Foret de Saou - les Tichos répondent présent

Ce mardi 3 avril, avec Patrick nous sommes intervenus au nom du club des Tichodromes à l’école primaire de Piegros La Clastre au pied de la Forêt de Saoû…

Le but était de présenter l’interaction entre les parapentistes et les oiseaux.

Pourquoi cette intervention ?

Il se trouve que la Forêt de Saoû constitue l’élément central d’un territoire classé « Natura 2000 », dispositif Européen qui comme vous le savez a pour objectif de préserver la biodiversité. Le comité de pilotage de ce territoire en réunit les représentants de toutes les parties prenantes : collectivités locales, exploitants forestiers, cultivateurs, éleveurs, chasseurs, ONF, associations de protections de la nature etc. et également les pratiquants des sports de nature. A ce titre j’y représente l’activité vol libre.

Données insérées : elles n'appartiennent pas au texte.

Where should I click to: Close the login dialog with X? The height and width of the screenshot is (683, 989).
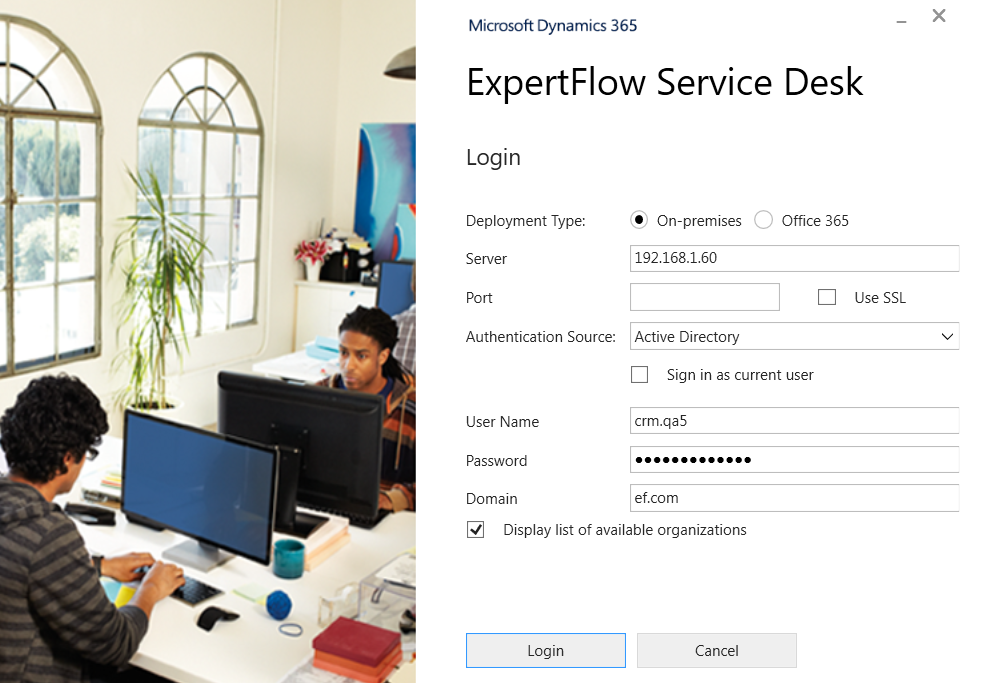(938, 16)
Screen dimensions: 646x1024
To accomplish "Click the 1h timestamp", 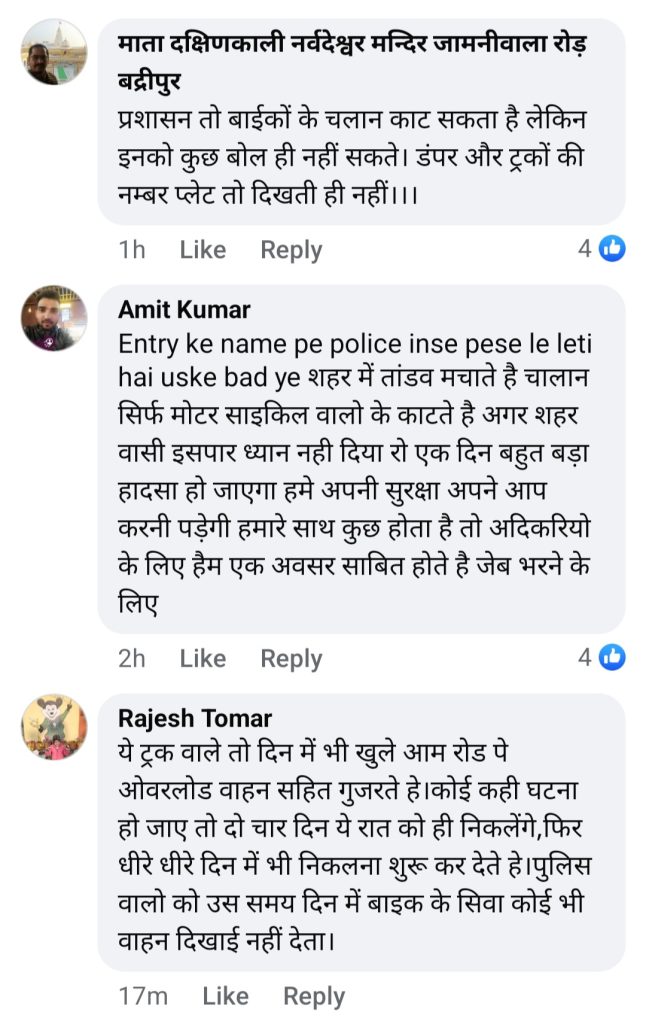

Après avoir les années précédentes travaillés sur des sujets comme les pratiques forestières, les modes d’élevage, le comité de pilotage a mis dans son programme 2018 la problématique de la cohabitation de l’avifaunes et des activités aériennes, nous sommes donc concernés (ainsi d’ailleurs que les vélivolistes d’Aubenasson).

Dans les actions menées par les animateurs de Natura 2000, il y a chaque fois que possible un volet éducatif de manière à sensibiliser les enfants à la problématique environnementale.

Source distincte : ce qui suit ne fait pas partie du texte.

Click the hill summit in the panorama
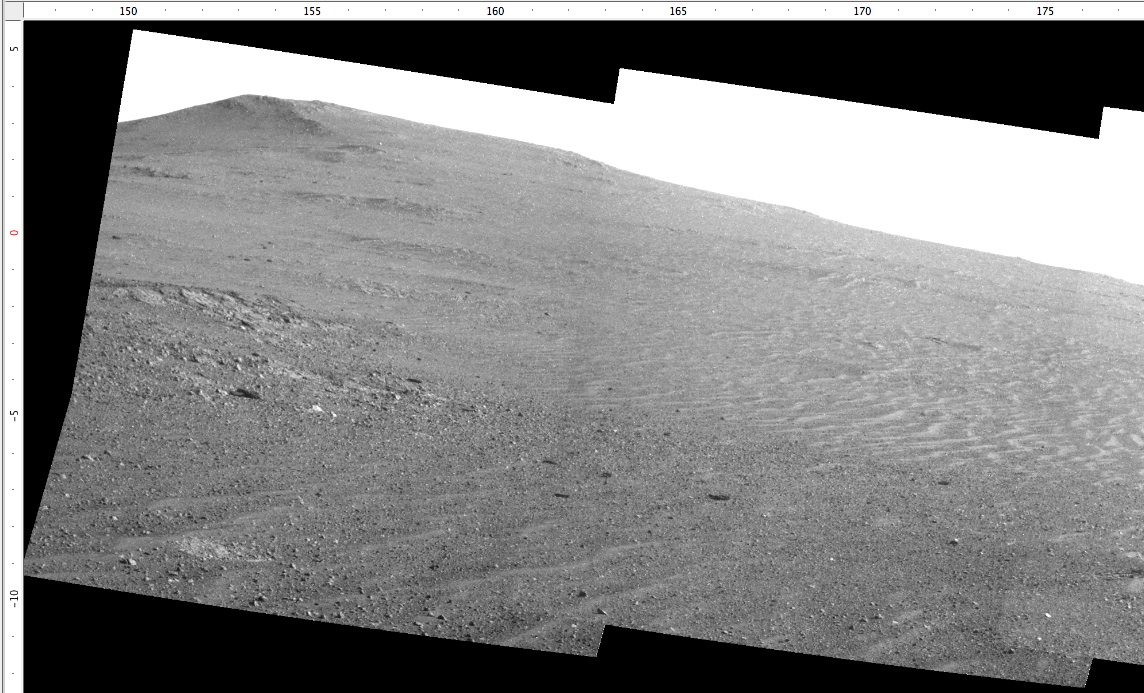1144x693 pixels. point(250,98)

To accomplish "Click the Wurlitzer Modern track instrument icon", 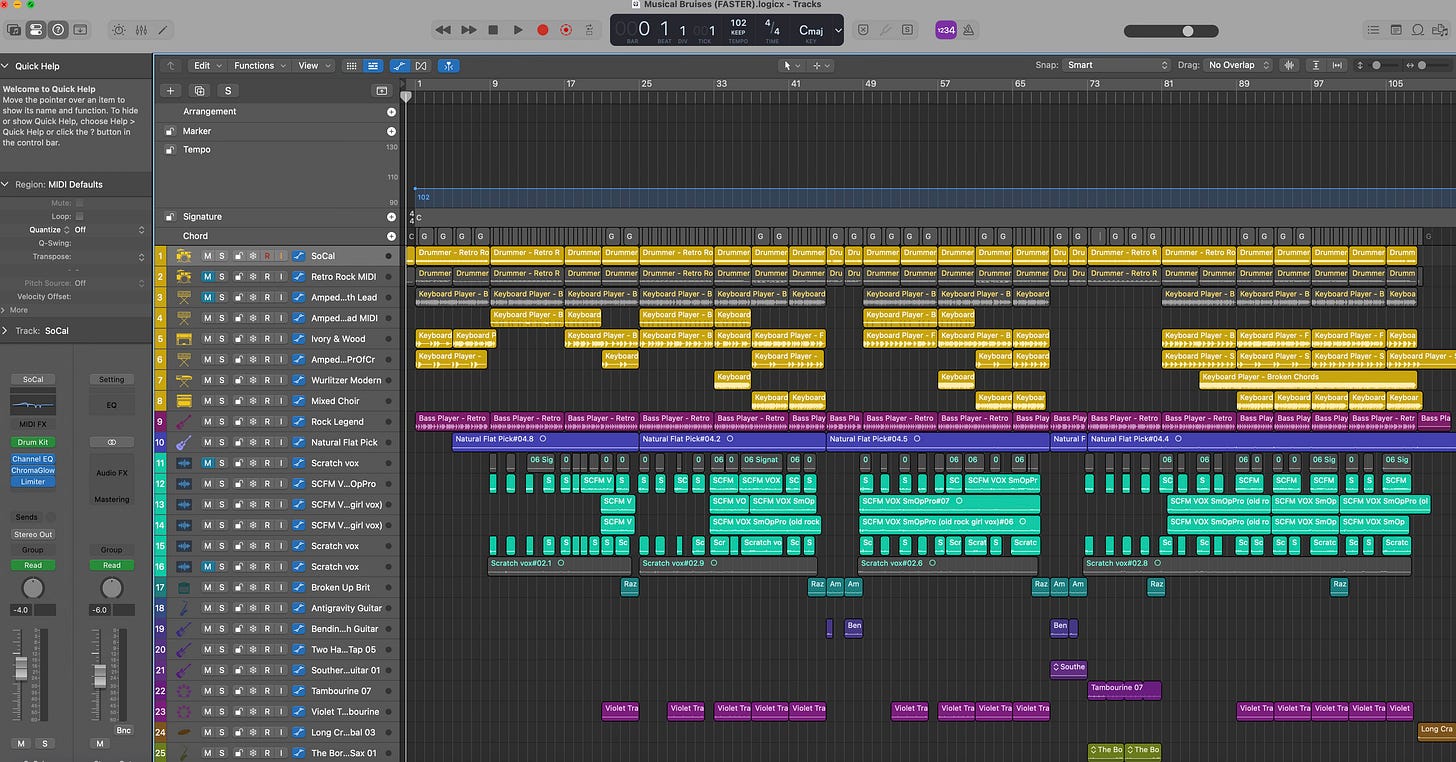I will click(x=183, y=380).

En tant que citoyen éco-responsable on ne peut que soutenir cette instance, mais en tant que parapentistes, nous avons également intérêt à y être présent et à participer, faute de quoi nous courrons le risque de nous voir un jour confronté à des interdictions qu’il sera trop tard pour contester. A noter que pour cette raison les grimpeurs y sont également très présents…

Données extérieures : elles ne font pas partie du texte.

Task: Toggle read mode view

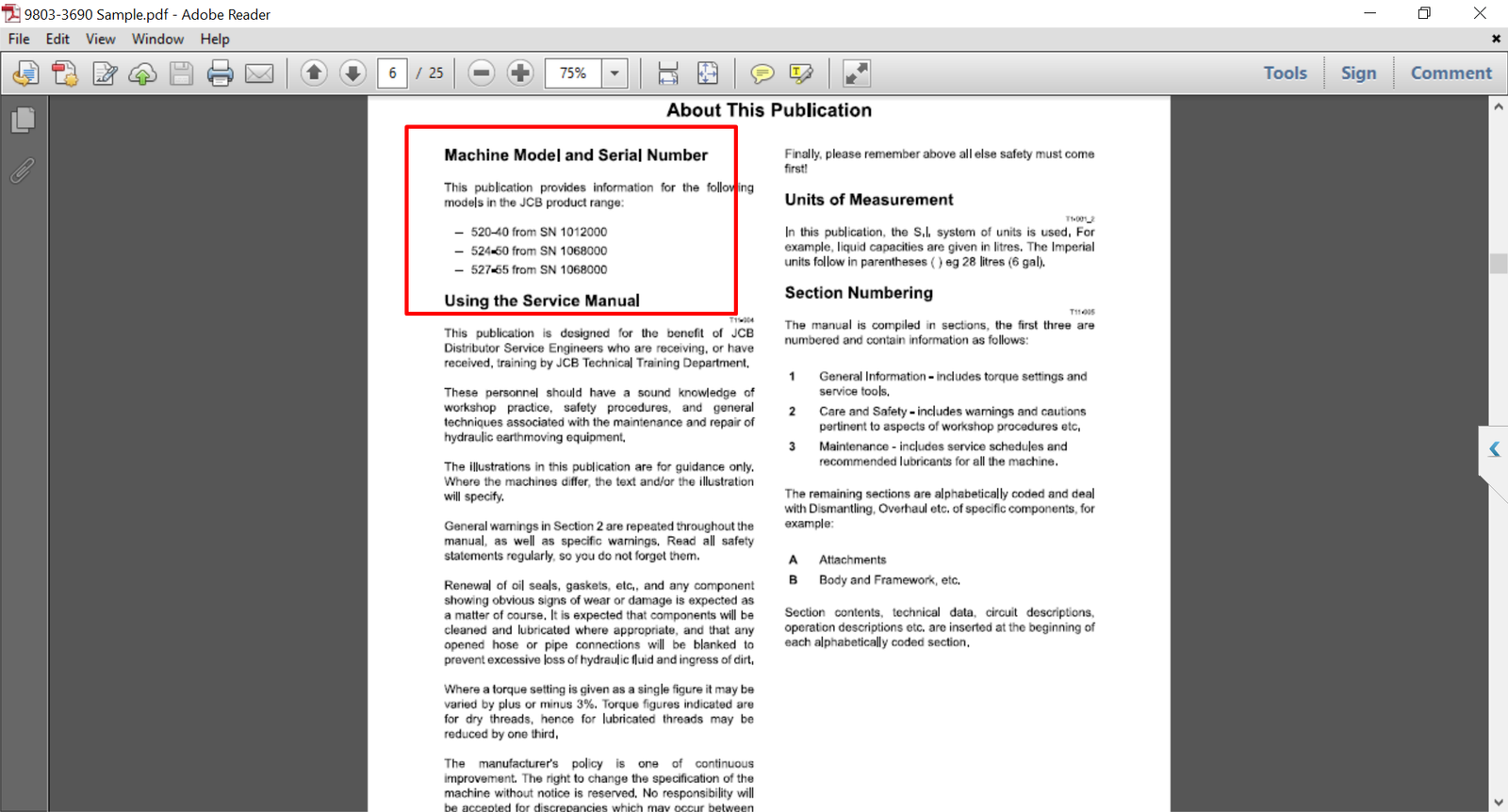Action: pyautogui.click(x=856, y=73)

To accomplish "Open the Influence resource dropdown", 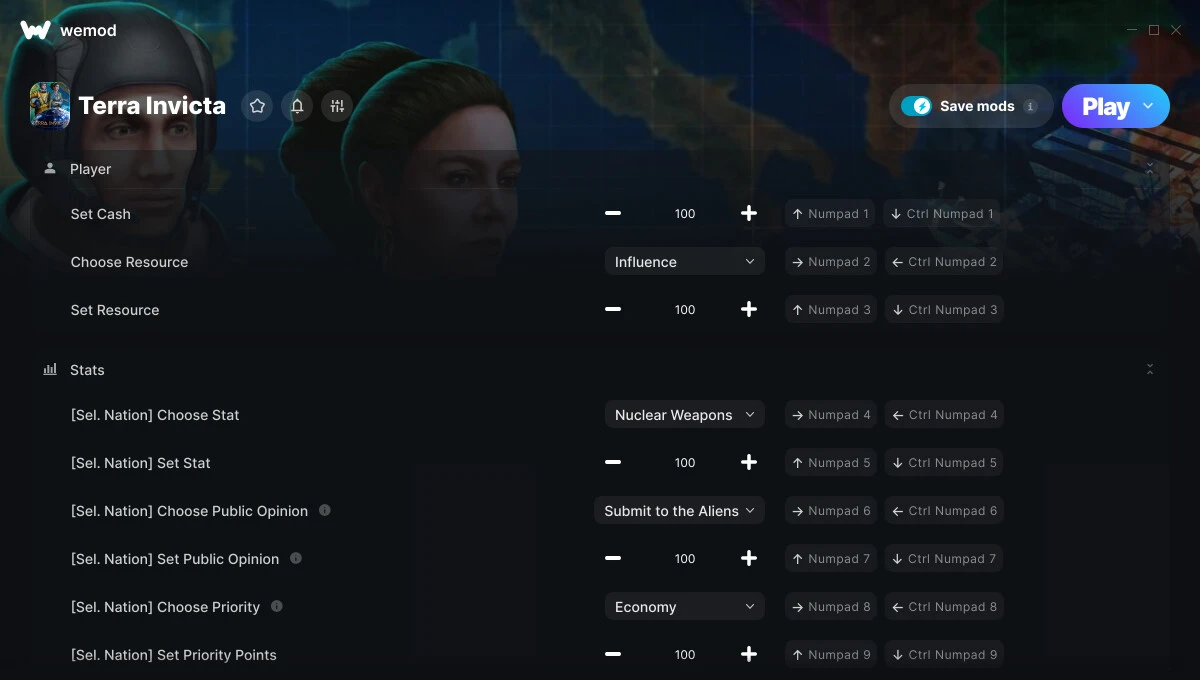I will point(685,262).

Il est vrai que l’activité parapente y est très discrète, voire anecdotique. Il n’y a aucun site officiel dans le périmètre. Les crosseurs peuvent certes y passer, mais le massif est très à l’écart des itinéraires, et leur liberté est protégée par les règles de circulations aériennes auxquelles ils sont soumis et avec lesquelles une réglementation « au sol » n’a guère d’interférence.

La question concerne surtout les pratiquants du vol rando (et également sans doute les base jumpers). J’y ai comptabilisé au moins 8 décos, dont certains sont d’un intérêt exceptionnel et cela vaut le coup de se donner du mal pour les conserver, fut-ce au prix de négociations pour lesquelles, si un jour nous y sommes confrontés, il sera préférable d’arriver avec une image positive.

C’est le sens de l’action que nous avons menée devant les 70 enfants que nous avons rencontrés ce mardi.